SWIFT delivers multi-year price reduction plan one year ahead of schedule
by Kylene Casanova
SWIFT announced at Sibos that it has delivered early on its commitment to reduce its messaging prices by 30-50 percent between 2010 and 2015, a goal the company set as part of its SWIFT2015 strategy in 2010.
"By now SWIFT has achieved the high-end of its commitment, delivering a 50 percent reduction in messaging prices to the community," says SWIFT Chairman Yawar Shah. "SWIFT2015 was a bold plan that challenged SWIFT to continue investing in the security, reliability and growth of its core messaging platform, while delivering new and innovative solutions.

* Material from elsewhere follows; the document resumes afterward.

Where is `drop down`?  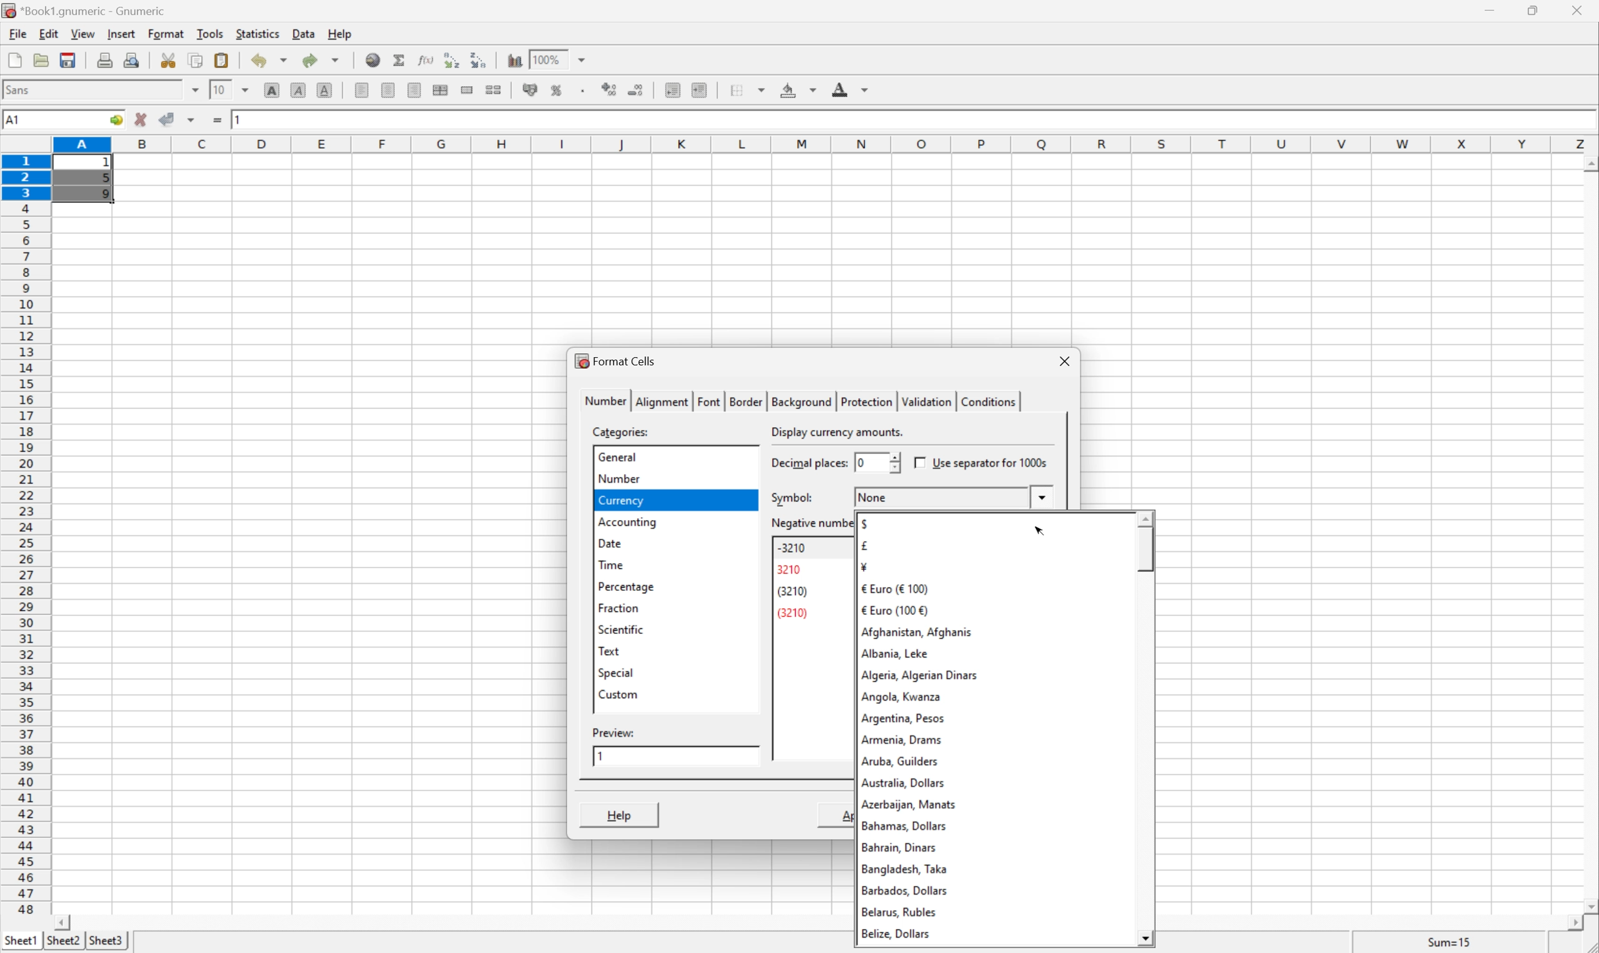
drop down is located at coordinates (249, 90).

As a part of that strategy, SWIFT pledged to reduce its messaging prices between 30-50 percent over a five year period. I am pleased to announce that SWIFT has overachieved at the high-end of that target one year ahead of schedule."
SWIFT started its price reduction efforts in 1996 with a 30 percent decrease in messaging prices. Since 2001, these efforts have been greatly enhanced through formal price reduction commitments and tighter cost controls. The 2010 price commitment is the third strategic cycle of substantial price reductions SWIFT has implemented, resulting in an 88 percent decrease in SWIFT messaging prices during that time period. The two previous strategic pricing plans committed SWIFT to a 50 percent decrease in messaging prices over the five-year life of each plan. These commitments were both met on time.
SWIFT CFO
Francis Vanbever, CFO at SWIFT said, "Even though we met our pricing objective for SWIFT2015 early, our customers will continue to benefit from the discount mechanisms we have in place for fixed fee and high volume bilateral connections. We fully expect this programme to have a positive impact in 2015 for the community as a whole."
A new pricing strategy will be established as part of SWIFT's next strategic five-year plan, SWIFT2020. Vanbever adds, "We anticipate that SWIFT will continue on its price reduction path, but the new pricing strategy will depend on investment plans and priorities. In the meantime, targeted pricing actions to meet specific competitive situations will be considered as opportunities arise."
CTMfile take: At least there is some good news for the banks in the increasingly competitive global transaction banking business. No wonder, though, that corporates are going to continue to press for reduced prices for their transaction banking services.